Abstract Destructive periodontitis destroys alveolar bone and eventually leads to tooth loss. While guided bone regeneration, which is based on creating a physical barrier to hinder the infiltration of epithelial and connective tissues into defect sites, has been widely used for alveolar bone regeneration, its outcomes remain variable. In this work, a multifunctional nanofibrous hollow microsphere (NFHMS) is developed for enhanced alveolar bone regeneration. The NFHMS is first prepared via combining a double emulsification and a thermally induced phase separation process.

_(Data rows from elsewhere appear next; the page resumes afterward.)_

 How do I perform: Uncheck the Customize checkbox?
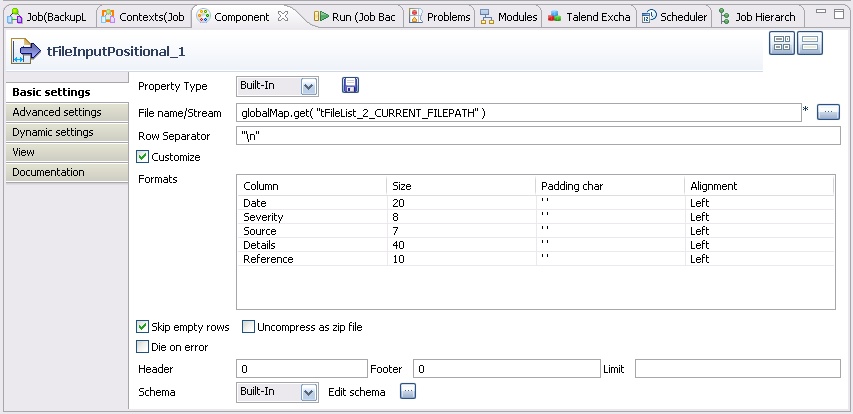(x=143, y=157)
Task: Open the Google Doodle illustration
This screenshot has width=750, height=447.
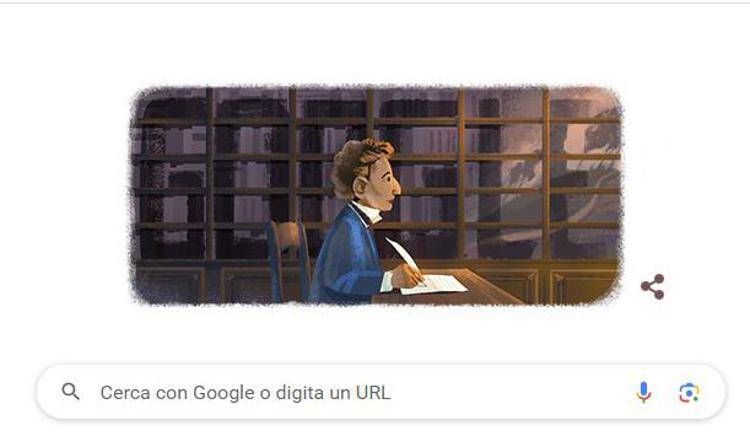Action: click(x=376, y=195)
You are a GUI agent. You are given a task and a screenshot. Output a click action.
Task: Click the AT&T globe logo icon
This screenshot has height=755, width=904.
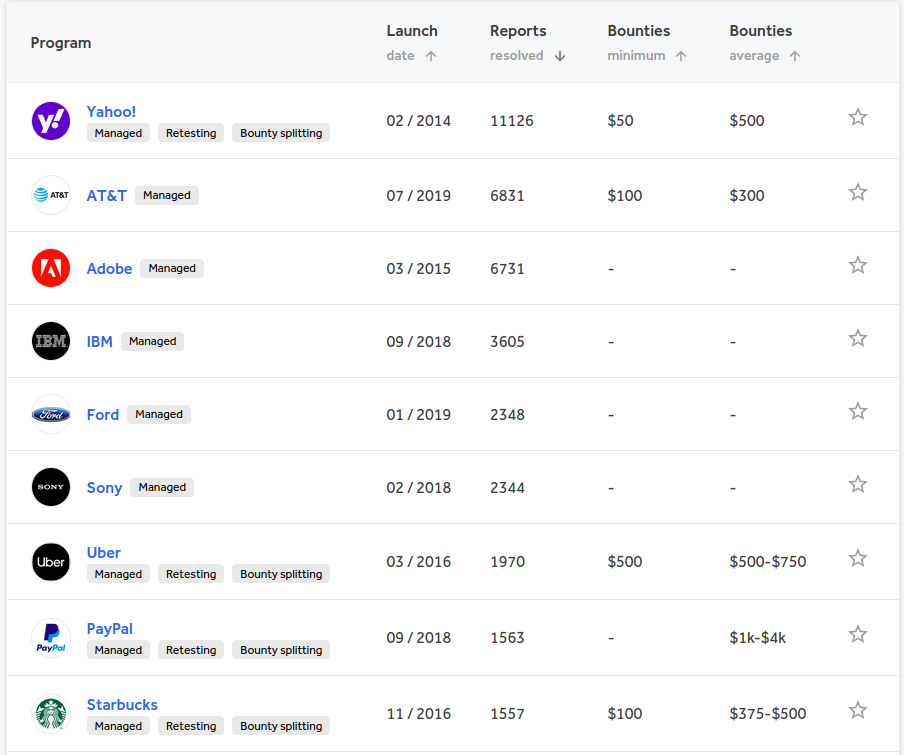tap(51, 195)
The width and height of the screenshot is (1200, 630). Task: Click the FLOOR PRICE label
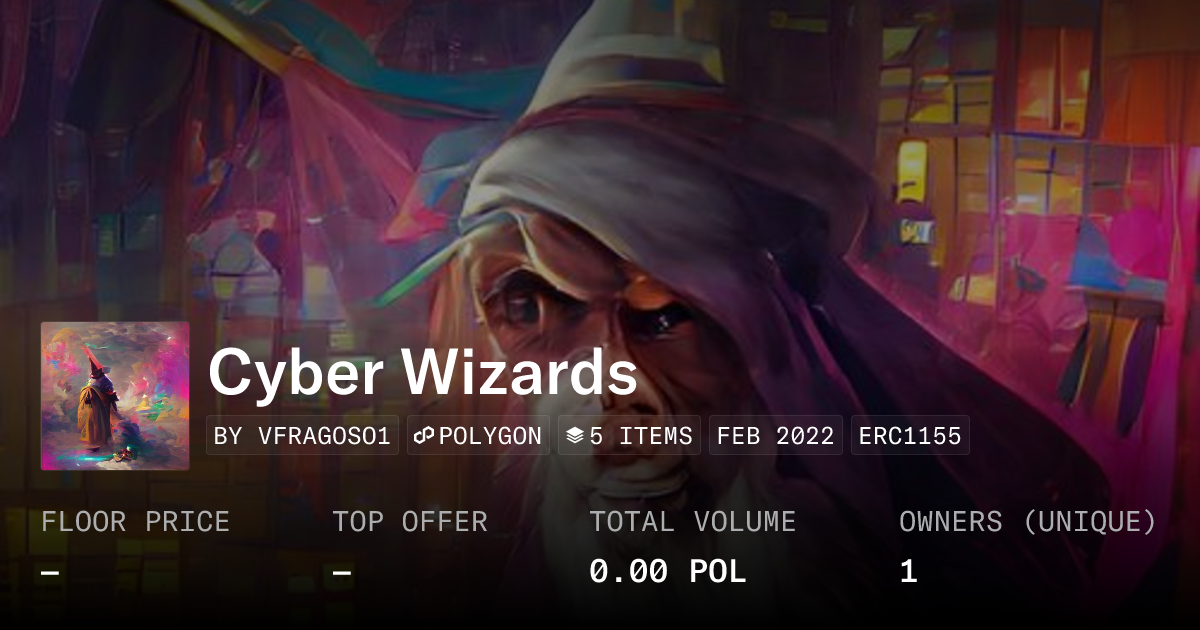135,522
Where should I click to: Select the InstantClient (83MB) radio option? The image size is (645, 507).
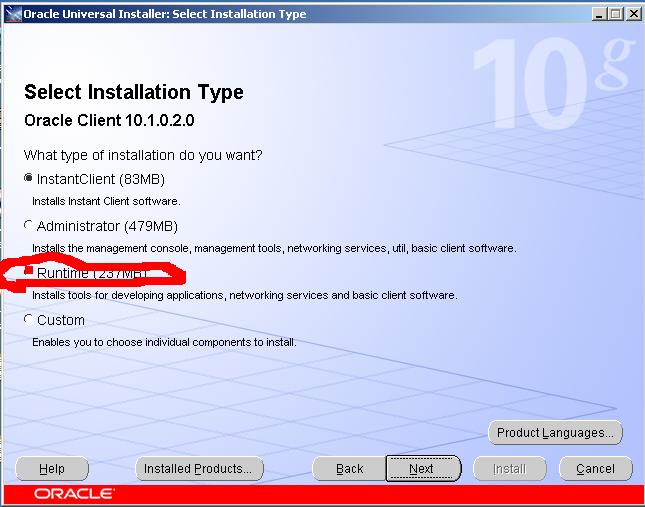pos(29,179)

Next, E7, a short peptide with high specific affinity to bone marrow‐derived stem cells (BMSCs), is conjugated onto the surface of NFHMS. After that, bone forming peptide (BFP), a short peptide derived from bone morphology protein 7 is loaded in calcium phosphate (CaP) nanoparticles, which are further encapsulated in the hollow space of the NFHMS‐E7 to form NFHMS‐E7‐CaP/BFP. The NFHMS‐E7‐CaP/BFP selectively promoted the adhesion of BMSCs and expelled the adhesion of fibroblasts and epithelial cells. In addition, the BFP is sustainedly released from the NFHMS‐E7‐CaP/BFP to enhance the osteogenesis of BMSCs. A rat challenging fenestration defect model showed that the NFHMS‐E7‐CaP/BFP significantly enhanced alveolar bone tissue regeneration. This work provides a novel bioengineering approach for guided bone regeneration.